Le texte de cette page a été corrigé et est conforme au fac-similé.

La botanique, si elle ne s’accompagne pas d’une image très précise, n’est plus, comme on l’a dit, que « l’art d’injurier les fleurs, en grec et en latin. » La lettre tue, mais le trait vivifie. Si donc, l’enfant manifeste le besoin d’imiter par des traits les formes qui frappent son esprit, il nous livre ainsi le secret de fixer ces formes et d’enrichir cet esprit. L’engager à reproduire ses notions par le dessin ; corriger ce que le dessin a de trop défectueux au point de vue du fait ; exiger qu’il ne reproduise pas l’idée de la chose, mais la chose même, c’est lui apprendre à voir, apprendre à regarder. Or, savoir regarder chaque chose dans la vie, non pas à travers le verre trouble d’une généralisation et à la lumière d’une idée préconçue, mais directement avec les yeux que Dieu nous a donnés et à la lumière qui éclaire tout homme venant en ce monde, c’est peut-être bien la première loi pour apprendre à penser.

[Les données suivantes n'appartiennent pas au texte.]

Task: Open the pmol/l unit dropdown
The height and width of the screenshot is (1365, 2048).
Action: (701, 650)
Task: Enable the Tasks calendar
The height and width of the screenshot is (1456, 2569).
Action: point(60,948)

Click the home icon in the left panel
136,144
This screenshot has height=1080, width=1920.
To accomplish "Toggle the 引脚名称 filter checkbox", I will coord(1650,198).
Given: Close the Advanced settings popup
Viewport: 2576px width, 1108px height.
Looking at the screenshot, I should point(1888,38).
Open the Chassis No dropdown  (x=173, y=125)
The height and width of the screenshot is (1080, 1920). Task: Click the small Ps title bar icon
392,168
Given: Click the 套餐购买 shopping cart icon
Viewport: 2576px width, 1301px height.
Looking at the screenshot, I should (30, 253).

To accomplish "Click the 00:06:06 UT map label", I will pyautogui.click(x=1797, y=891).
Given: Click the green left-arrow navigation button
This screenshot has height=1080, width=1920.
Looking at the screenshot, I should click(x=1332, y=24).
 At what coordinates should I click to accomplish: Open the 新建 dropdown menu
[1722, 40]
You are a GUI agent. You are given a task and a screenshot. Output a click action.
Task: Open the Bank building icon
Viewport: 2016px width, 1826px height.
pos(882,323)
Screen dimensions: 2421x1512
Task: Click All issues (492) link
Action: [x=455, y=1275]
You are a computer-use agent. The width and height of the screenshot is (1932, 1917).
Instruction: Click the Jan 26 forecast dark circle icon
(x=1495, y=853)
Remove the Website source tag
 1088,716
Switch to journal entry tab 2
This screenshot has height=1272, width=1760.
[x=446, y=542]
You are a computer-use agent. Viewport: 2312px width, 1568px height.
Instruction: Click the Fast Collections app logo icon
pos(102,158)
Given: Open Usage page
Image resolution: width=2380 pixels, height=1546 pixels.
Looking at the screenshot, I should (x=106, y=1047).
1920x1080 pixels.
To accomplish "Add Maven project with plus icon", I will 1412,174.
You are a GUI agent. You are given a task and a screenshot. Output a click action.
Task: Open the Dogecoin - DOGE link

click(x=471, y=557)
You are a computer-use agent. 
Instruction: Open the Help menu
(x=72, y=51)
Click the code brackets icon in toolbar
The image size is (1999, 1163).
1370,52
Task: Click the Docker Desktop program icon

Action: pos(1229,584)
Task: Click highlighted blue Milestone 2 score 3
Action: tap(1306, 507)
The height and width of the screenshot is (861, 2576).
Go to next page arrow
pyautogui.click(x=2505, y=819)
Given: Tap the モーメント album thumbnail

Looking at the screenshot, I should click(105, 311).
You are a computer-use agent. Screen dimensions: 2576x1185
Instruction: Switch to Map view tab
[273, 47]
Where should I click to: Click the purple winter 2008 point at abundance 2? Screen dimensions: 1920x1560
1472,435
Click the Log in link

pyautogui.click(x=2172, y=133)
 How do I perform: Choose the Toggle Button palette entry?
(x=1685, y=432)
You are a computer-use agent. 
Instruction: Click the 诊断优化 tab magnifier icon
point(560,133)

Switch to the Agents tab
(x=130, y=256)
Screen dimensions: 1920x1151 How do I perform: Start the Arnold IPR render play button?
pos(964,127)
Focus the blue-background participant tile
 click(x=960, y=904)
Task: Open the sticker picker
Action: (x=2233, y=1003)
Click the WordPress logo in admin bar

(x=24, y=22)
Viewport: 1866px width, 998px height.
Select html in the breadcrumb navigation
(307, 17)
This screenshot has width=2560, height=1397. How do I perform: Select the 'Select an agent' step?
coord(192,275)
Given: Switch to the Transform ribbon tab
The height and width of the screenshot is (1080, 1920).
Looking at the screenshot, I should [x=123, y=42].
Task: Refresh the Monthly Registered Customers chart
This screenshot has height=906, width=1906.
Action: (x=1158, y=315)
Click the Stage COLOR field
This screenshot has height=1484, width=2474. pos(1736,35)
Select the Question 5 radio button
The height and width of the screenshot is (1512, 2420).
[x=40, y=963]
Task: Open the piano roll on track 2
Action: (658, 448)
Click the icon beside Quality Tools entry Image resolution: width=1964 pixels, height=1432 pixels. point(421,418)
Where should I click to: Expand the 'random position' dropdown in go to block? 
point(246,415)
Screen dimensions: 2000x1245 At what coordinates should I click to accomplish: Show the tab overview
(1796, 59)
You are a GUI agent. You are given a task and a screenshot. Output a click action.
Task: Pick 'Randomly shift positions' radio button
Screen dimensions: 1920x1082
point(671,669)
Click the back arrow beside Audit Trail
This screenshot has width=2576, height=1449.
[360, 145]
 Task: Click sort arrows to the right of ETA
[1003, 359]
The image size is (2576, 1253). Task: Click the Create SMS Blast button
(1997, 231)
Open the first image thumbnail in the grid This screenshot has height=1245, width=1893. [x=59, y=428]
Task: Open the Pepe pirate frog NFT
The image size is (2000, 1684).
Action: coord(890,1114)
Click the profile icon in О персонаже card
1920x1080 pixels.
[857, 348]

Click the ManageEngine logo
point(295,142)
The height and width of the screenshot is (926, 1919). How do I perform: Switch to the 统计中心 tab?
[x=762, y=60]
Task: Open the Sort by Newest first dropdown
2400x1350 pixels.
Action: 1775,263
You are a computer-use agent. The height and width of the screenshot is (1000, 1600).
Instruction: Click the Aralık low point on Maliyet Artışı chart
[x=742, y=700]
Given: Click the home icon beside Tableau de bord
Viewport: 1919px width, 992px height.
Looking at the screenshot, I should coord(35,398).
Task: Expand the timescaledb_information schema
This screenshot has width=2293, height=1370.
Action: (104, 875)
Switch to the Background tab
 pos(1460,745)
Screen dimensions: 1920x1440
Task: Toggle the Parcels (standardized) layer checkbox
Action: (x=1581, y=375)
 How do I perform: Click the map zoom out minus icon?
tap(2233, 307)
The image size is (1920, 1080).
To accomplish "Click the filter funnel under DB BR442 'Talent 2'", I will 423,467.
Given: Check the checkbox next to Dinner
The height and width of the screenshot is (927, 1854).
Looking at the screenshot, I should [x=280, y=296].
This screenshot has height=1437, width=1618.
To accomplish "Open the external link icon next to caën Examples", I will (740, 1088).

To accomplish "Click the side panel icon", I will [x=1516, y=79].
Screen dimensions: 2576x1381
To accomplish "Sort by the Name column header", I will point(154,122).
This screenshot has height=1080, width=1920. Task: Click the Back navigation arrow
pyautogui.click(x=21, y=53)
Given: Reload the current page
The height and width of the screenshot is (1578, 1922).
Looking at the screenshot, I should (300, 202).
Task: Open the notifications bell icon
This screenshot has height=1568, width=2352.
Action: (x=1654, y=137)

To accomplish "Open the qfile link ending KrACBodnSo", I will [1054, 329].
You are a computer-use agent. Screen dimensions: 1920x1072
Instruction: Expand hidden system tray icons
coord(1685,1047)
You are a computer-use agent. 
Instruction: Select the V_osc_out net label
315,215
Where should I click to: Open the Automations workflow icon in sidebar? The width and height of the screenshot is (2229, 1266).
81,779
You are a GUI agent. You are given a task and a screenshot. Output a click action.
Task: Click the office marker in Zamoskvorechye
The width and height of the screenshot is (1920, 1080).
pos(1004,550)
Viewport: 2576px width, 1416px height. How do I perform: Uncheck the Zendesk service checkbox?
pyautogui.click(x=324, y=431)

Et conserver cette juste image dans l’esprit en même temps que le mot, ne jamais évoquer l’un sans l’autre, apprendre à dessiner, en marge du texte qu’on écrit, la disposition des choses que le mot représente ; ne jamais écrire un nom de fleur sans en pouvoir tracer la figure, ni de ville sans en pouvoir établir le plan : la rivière qui la traverse, les ponts qui coupent cette rivière, le chemin de fer qui y accède, les forts qui la protègent, la cathédrale qui la bénit ; ne jamais écrire un nom historique sans pouvoir situer celui qui le porta, avec ses traits, son costume parmi les personnages et dans le décor du même temps, et enfin s’astreindre à suivre, jusque dans les métaphores, les images des choses qu’elles évoquent et à en surveiller des yeux, pour ainsi dire, la suite et l’agencement, c’est peut-être la première loi non plus seulement pour penser, mais pour écrire. Pas de mot sans idée, pas d’idée sans une forme ou au moins sans un ensemble de formes, dont on puisse évoquer clairement à volonté quelques-unes, tel pourrait être le plan pour former une tête selon le vœu de Montaigne, « plutôt bien faite que bien pleine. » Si, plus tard, il faut abstraire les idées essentielles et manier ces abstractions, la besogne ne s’en fera que plus vite et mieux. Car, alors, l’enfant sachant ce qu’il abstrait et de quoi il l’abstrait, saura ce dont il parle. Et les abstractions qu’il trouvera chez les philosophes ne le rebuteront pas plus qu’elles ne lui en imposeront, car il les entendra si elles veulent dire quelque chose, et, si elles ne veulent rien dire, il les jaugera.